Happy Mother's Day to all the mom's who read Canzano, and the sons and daughters whose mothers made it possible for them to read BFT. I loved my mom and she was a talented painter/artist, but my mom's mom made her possible. My grandmother was born in Iowa and lived her childhood in Nebraska (her dad worked on the railroad). She was a good Christian woman and at 21 she volunteered, through her church, to join a group of local high school grads / early 20s, to go to India to do a mission. This was in 1918, WW1 was just ending, the world was in turmoil, and she wanted to do her part to bring peace. India was VERY primitive in 1918 and it was very uncommon for women to travel on their own at that time, the same year of the 19th Amendment that gave women the right to vote. But my grandmother was a fierce woman and she took on the challenge. She stayed in India for 5 years teaching English and reading to the poor, and often ill. When she came home she went to work as a school teacher, meeting my grandfather at a boarding house in Flagstaff AZ, which is a little ironic since I have always loved AZ.

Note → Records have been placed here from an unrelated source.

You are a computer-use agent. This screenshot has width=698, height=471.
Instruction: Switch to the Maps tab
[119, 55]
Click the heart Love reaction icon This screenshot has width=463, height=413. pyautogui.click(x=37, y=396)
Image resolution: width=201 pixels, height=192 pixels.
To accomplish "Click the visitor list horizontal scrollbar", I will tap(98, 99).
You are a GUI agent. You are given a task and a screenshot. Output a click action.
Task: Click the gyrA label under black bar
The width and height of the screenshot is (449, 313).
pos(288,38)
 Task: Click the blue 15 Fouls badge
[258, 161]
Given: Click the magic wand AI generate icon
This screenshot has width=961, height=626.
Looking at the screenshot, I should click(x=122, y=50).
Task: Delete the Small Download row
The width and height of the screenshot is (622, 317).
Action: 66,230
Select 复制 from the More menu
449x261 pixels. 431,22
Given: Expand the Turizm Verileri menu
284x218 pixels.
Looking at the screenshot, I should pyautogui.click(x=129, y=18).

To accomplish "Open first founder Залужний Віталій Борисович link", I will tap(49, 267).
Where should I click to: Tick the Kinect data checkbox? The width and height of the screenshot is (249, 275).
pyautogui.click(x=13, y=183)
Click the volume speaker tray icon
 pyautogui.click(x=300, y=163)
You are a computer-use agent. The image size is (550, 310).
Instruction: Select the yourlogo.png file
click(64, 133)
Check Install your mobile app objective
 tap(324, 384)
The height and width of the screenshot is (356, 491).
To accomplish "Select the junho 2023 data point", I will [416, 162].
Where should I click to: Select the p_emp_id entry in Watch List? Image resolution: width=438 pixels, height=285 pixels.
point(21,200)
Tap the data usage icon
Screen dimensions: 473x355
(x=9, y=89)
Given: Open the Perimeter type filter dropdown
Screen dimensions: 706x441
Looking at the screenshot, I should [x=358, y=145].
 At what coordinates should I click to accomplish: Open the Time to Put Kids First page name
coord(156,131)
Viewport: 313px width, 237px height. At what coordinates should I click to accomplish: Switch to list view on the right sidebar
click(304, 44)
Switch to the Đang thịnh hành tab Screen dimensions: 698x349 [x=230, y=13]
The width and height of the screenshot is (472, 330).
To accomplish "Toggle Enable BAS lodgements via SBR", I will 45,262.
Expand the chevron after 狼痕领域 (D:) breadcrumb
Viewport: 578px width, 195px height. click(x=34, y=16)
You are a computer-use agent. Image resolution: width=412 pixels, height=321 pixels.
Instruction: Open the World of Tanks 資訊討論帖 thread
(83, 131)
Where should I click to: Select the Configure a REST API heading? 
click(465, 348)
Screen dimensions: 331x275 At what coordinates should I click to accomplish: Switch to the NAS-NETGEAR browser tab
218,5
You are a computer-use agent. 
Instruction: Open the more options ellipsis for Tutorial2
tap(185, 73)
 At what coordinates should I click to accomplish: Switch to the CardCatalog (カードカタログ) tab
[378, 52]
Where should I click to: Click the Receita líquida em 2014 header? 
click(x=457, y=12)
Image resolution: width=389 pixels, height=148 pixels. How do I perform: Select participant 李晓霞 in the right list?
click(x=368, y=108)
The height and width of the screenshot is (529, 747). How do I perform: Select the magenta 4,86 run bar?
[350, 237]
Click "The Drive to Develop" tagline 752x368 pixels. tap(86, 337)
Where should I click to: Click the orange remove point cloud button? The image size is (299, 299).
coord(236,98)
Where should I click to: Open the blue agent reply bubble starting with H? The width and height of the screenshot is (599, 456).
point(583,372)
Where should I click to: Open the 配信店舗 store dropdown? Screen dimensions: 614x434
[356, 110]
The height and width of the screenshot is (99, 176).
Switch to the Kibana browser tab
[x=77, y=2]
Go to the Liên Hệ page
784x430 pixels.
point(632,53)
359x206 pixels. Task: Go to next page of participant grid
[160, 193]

My grandfather was a traveling salesman who was selling gas pumps, the old ones with the jar of gas on top and a hand pump, to people who wanted to open a station in the Southwest, especially along Route 66, which runs through Flagstaff and was just starting to see the migration traffic to California that would become a key to the John Steinbeck story, "Grapes of Wrath". They settled down in Denver, Colorado and had my uncle, Fred, in 1932 and then my mom, Nancy, in 1935. They stayed poor through the Great Depression with my grandfather unable to hang onto a sales job. He was already approaching 60 at this point (was born in 1876 and my grandma was his 2nd wife; my grandfather had five girls by his first wife who became my step-aunts, though almost as old as my grandmother) and so he retired. But before Social Security, and no pension, you had to fend for yourself. So my grandma continued teaching to pay the bills. She took a job at a small country school in Garibaldi, OR on the coast, and continued working there, commuting on weekends, even after the family moved to Corvallis.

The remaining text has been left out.